Dataset items:
* * *
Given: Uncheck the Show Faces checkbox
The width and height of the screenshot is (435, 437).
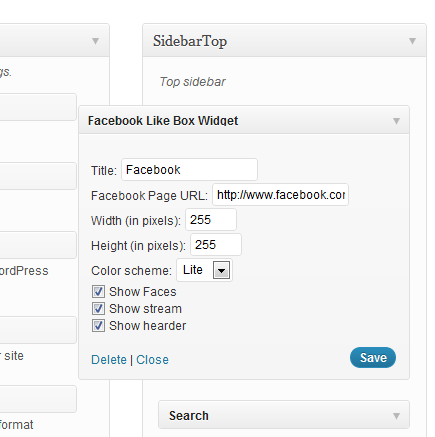Looking at the screenshot, I should 98,292.
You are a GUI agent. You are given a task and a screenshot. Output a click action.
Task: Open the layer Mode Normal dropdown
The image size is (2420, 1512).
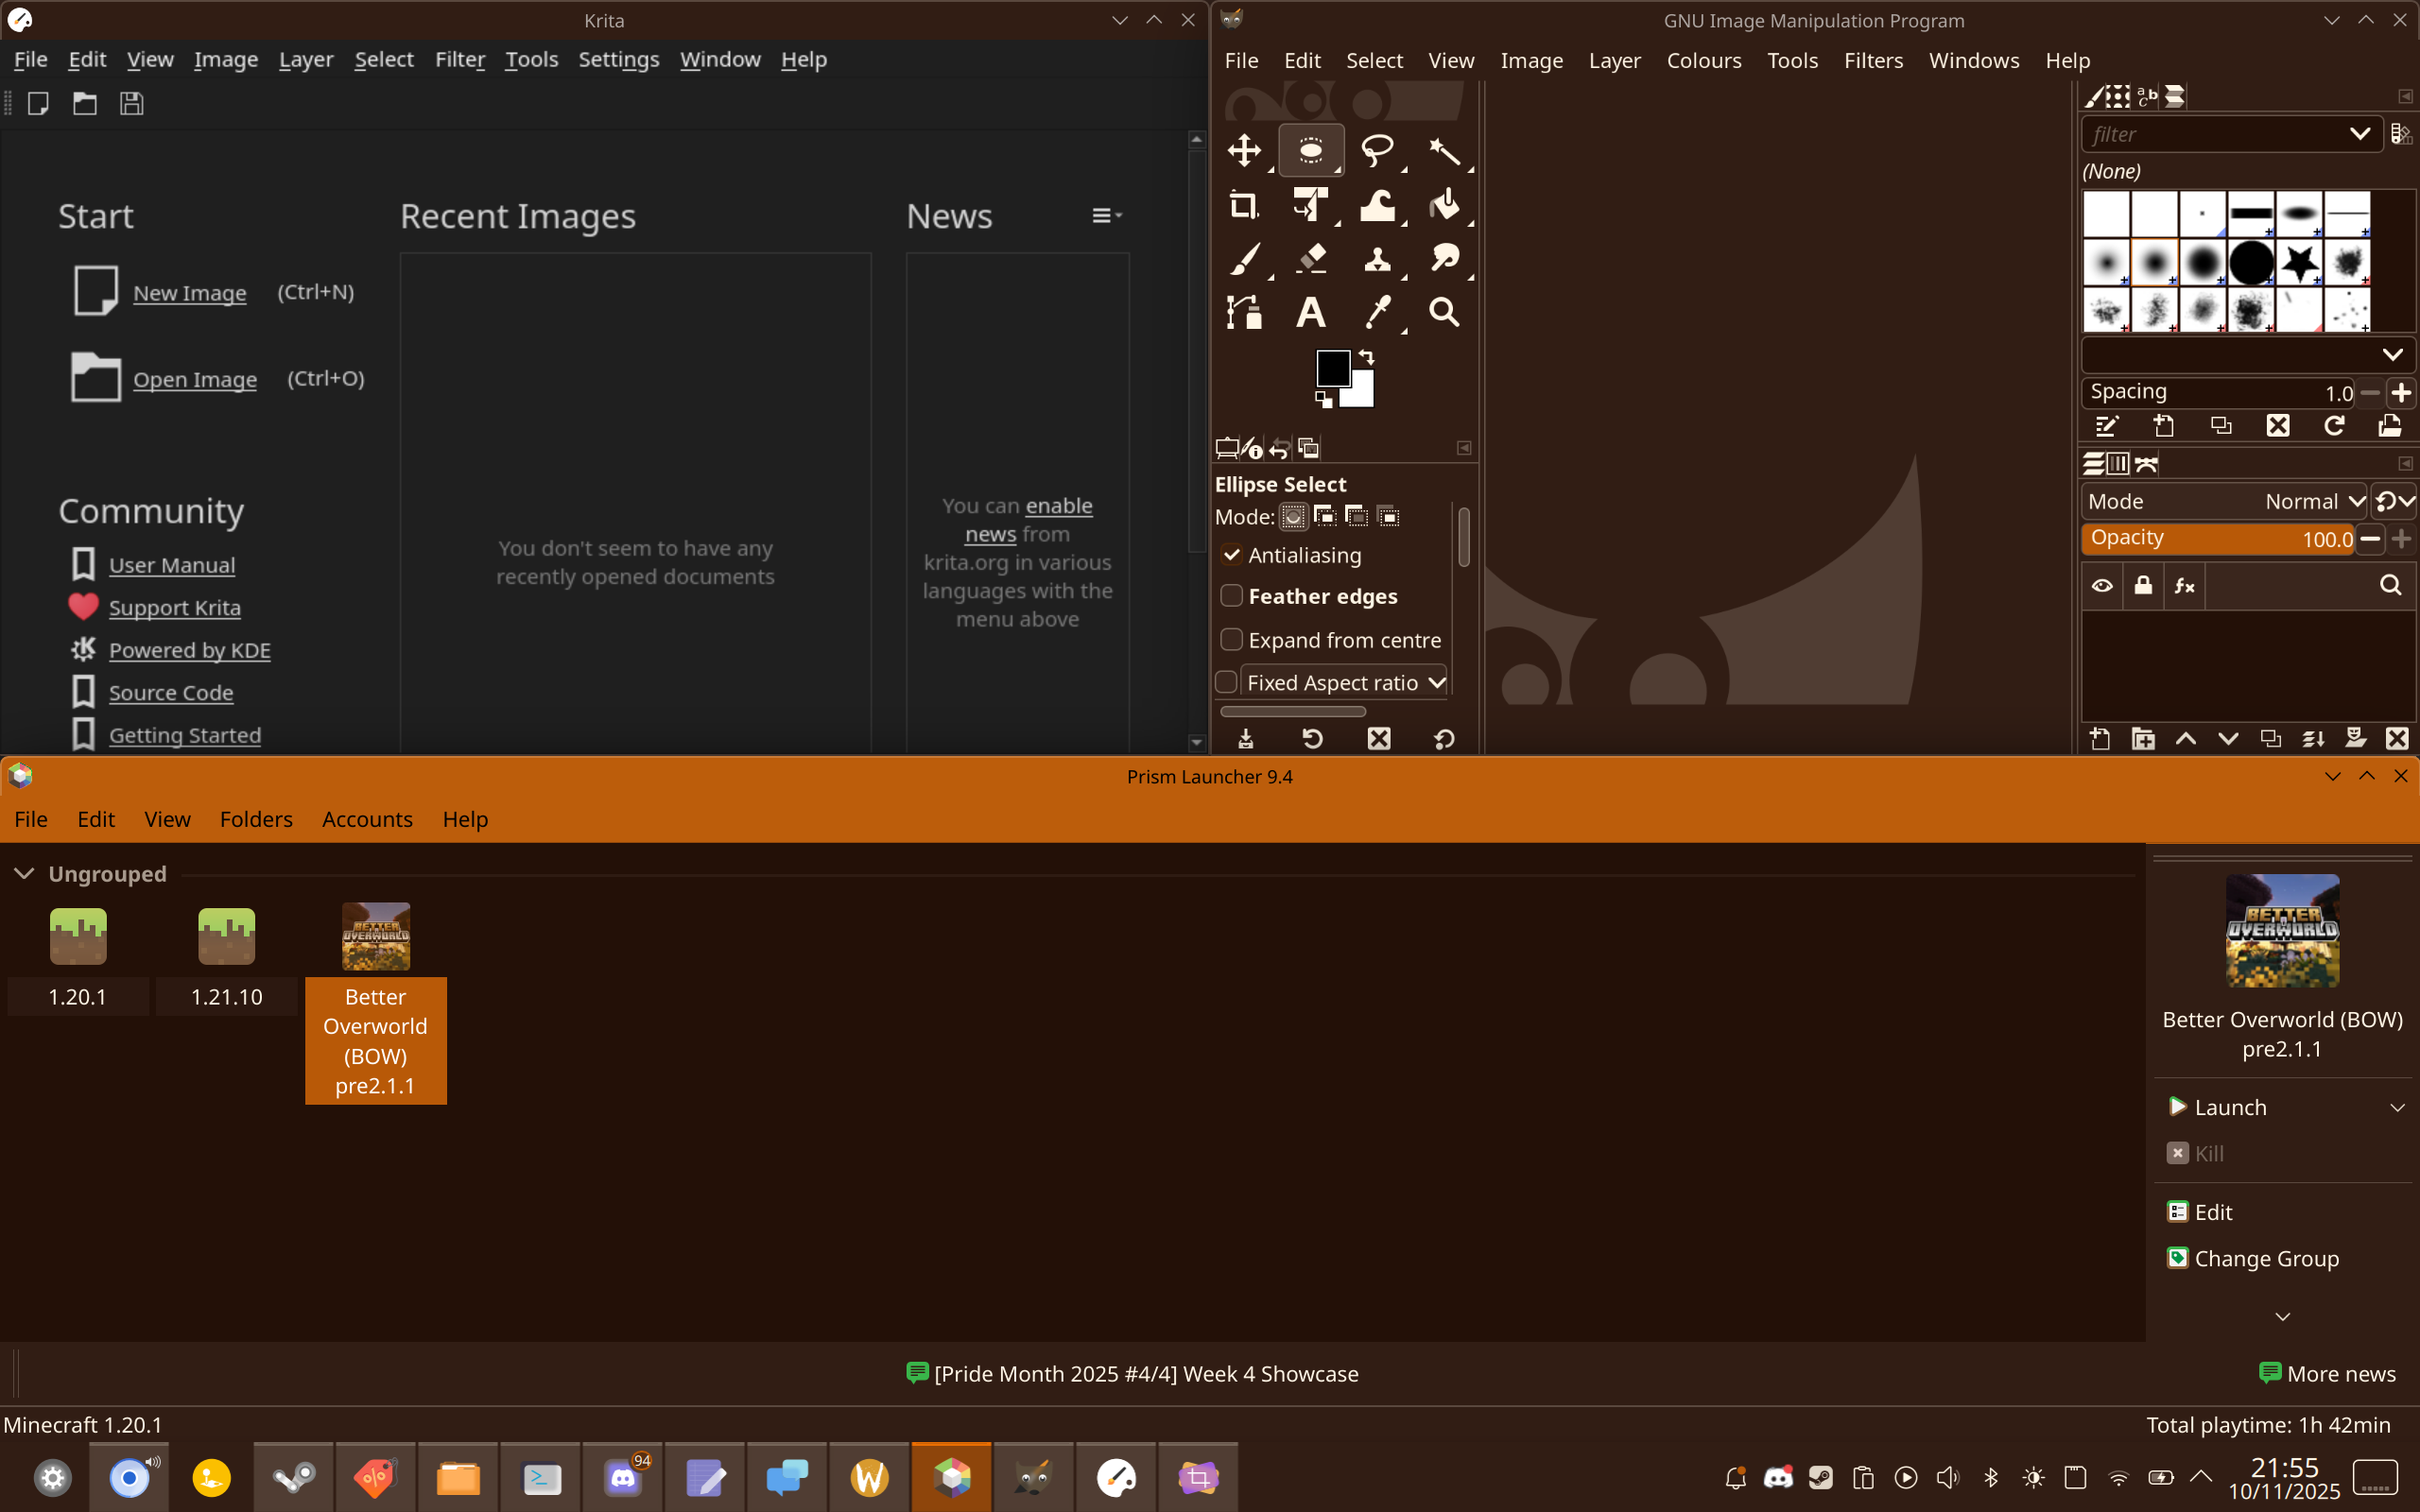(2225, 502)
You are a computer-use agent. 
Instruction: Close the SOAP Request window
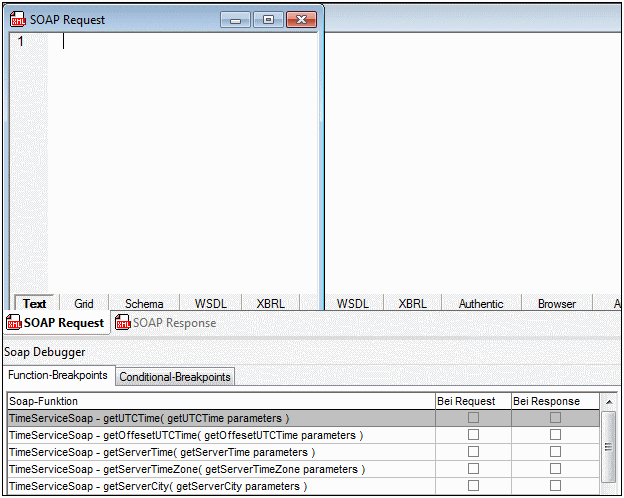click(x=299, y=19)
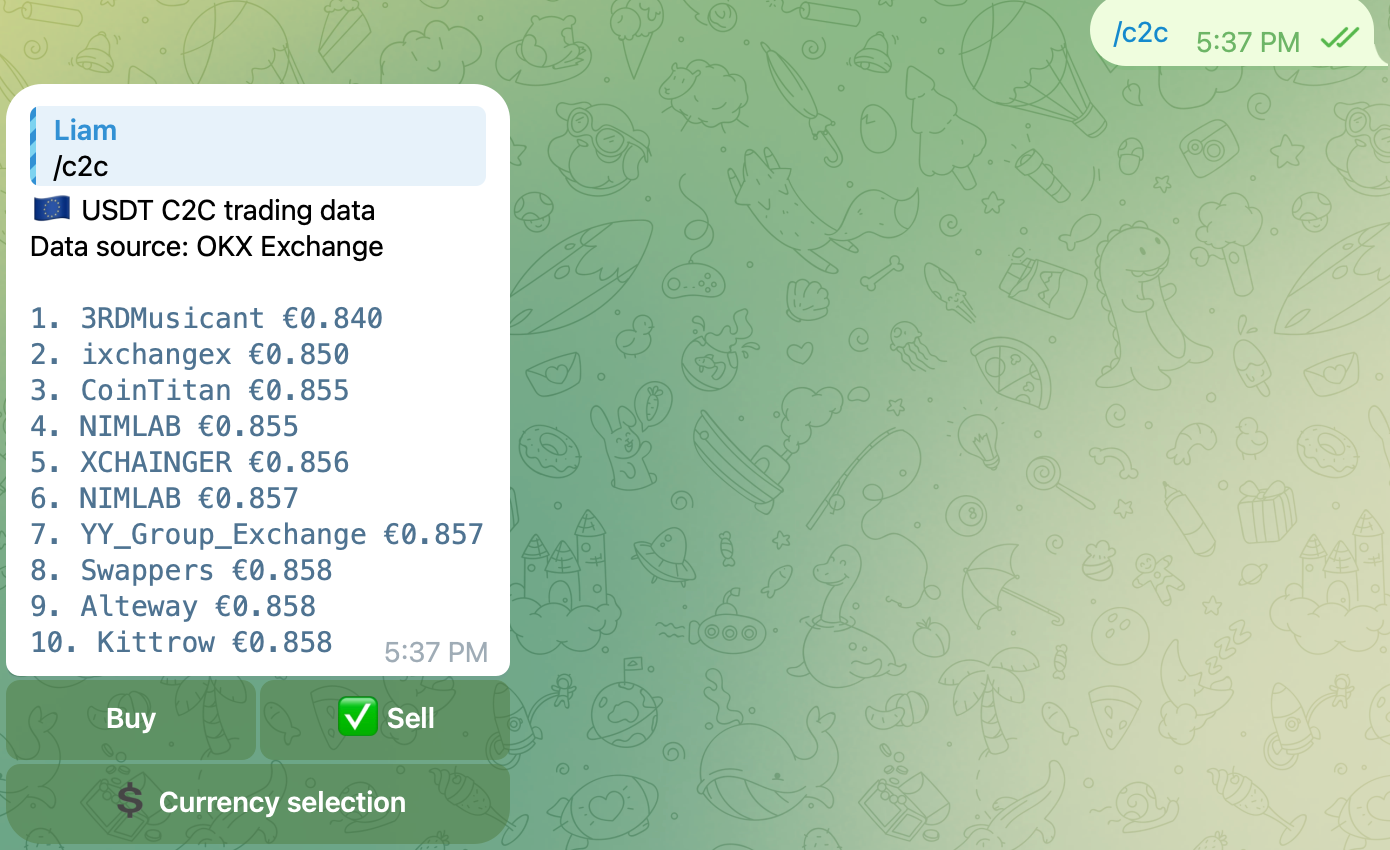This screenshot has height=850, width=1390.
Task: Click the Liam sender name
Action: pos(85,130)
* * *
Work instructions>
Return each line of the records above word for word, but leave out the pictures.

Solved exercise>
Given: Uncheck the Show Faces checkbox
The width and height of the screenshot is (435, 437).
Looking at the screenshot, I should 98,292.
You are a GUI agent. You are given a task and a screenshot. Output a click action.
Task: Open the layer Mode Normal dropdown
The image size is (2420, 1512).
(2225, 502)
You are a computer-use agent. 
Instruction: Close the SOAP Request window
click(x=299, y=19)
This screenshot has height=850, width=1390.
Task: Click the Liam sender name
Action: pos(85,130)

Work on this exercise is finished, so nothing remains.